Saved entries:
++++++++++++++++++++

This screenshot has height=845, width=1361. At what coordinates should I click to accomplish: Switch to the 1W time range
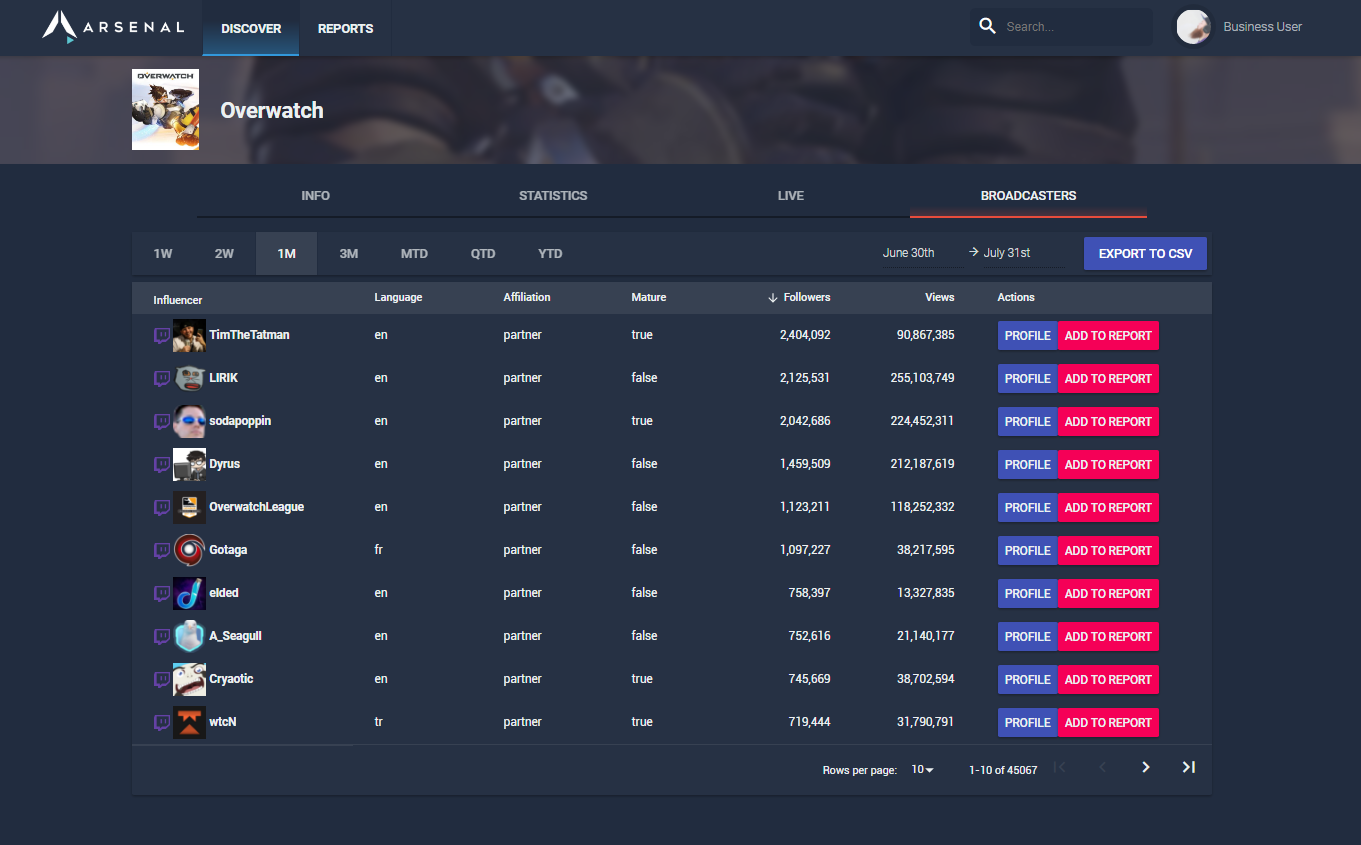163,253
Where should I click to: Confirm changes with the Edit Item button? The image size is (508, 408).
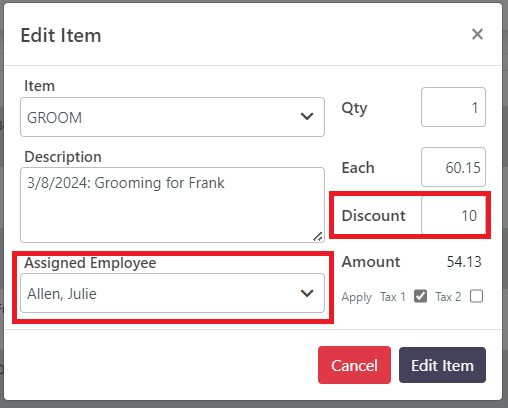click(442, 365)
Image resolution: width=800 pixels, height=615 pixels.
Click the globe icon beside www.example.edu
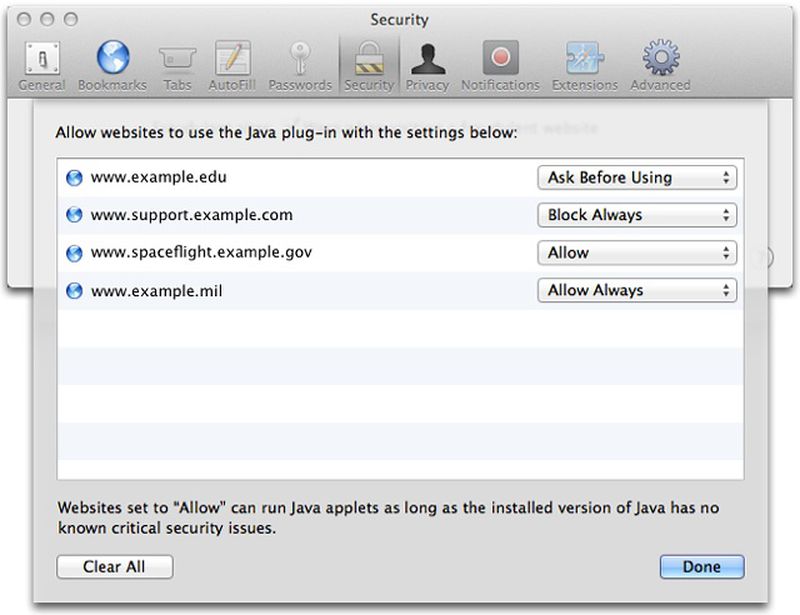(73, 178)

++++++++++++++++++++

What the exercise asks:
Reproduce every line above word for word, leaving out the pictures.

Full answer:
This screenshot has height=845, width=1361. At what coordinates should I click to accomplish: Switch to the 1W time range
163,253
Where should I click to: Confirm changes with the Edit Item button? The image size is (508, 408).
click(442, 365)
Image resolution: width=800 pixels, height=615 pixels.
Click the globe icon beside www.example.edu
(73, 178)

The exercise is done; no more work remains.